‘Disguised $I$’: Generalization vs Individualization
DOI:
https://doi.org/10.46991/AFA/2015.11.1.018Keywords:
denotation, reference, sociolinguistically marked, peer group, social status, royalty, formal wordsAbstract
Whether one is an indefinite pronoun, which denotes no person in particular, or a generic one often synonymous to I, is a long-standing issue in semantics. In the article we present evidence in favour of one’s generic nature, and argue that the pronouns one and I, despite being referentially identical, have denotational characteristics of their own, and therefore function in different ways.
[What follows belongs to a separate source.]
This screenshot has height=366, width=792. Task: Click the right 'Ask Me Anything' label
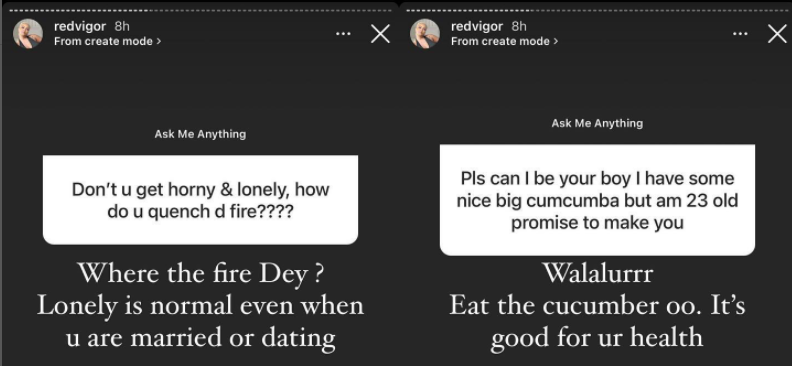pos(598,123)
The pronoun I, which is characterized by the highest level of semiotic individualization, is the basic lexical unit employed to denote the speaker, but it is by no means the only one. In all languages there are numerous ways of referring to the addresser of the message, including the employment of lexical units with generic reference. In the present paper we are going to discuss the use of one instead of I, in which the former operates as a ‘disguised I’, particularly in the speech of people holding a high position. This function of one used to be sociolinguistically marked, but in the present-day society with its emphasis on egalitarianism and political correctness, in most cases, the speaker’s choice of one is explained by his wish to sound more formal rather than more socially distinguished. However, the semantic features of this pronoun, as will be shown in the article, account for such linguistic interaction in which the use of one signalizes the existence of a certain distance between the interlocutors.